*Given information*
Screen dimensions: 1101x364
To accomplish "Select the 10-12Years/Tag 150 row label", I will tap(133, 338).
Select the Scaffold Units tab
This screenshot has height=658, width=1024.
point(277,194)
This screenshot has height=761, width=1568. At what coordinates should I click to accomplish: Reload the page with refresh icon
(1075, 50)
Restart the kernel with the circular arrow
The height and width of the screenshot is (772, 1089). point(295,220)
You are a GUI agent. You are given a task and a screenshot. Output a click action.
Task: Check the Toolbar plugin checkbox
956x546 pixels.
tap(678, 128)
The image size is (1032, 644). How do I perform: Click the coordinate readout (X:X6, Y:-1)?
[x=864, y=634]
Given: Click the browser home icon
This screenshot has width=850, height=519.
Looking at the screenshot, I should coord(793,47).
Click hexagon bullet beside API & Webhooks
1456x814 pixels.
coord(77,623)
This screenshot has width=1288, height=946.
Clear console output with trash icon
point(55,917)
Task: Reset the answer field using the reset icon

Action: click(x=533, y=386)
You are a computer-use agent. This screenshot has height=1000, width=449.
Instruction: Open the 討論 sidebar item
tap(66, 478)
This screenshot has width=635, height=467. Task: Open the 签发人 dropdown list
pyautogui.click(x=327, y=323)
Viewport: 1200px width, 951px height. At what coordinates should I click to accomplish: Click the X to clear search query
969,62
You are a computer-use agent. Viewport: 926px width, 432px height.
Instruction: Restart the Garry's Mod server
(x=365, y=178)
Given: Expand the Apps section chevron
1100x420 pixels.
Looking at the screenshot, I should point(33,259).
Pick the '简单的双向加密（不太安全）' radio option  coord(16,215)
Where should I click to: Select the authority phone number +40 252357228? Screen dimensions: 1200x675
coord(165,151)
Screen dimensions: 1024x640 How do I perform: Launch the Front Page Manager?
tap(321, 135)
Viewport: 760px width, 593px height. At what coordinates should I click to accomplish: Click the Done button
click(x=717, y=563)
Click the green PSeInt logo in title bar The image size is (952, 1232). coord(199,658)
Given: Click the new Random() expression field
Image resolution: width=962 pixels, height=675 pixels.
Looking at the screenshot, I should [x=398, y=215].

*What the task asks*
Using the data above, state the number of lines that contain the word "computer"; add nothing else.

*Exercise solution*
2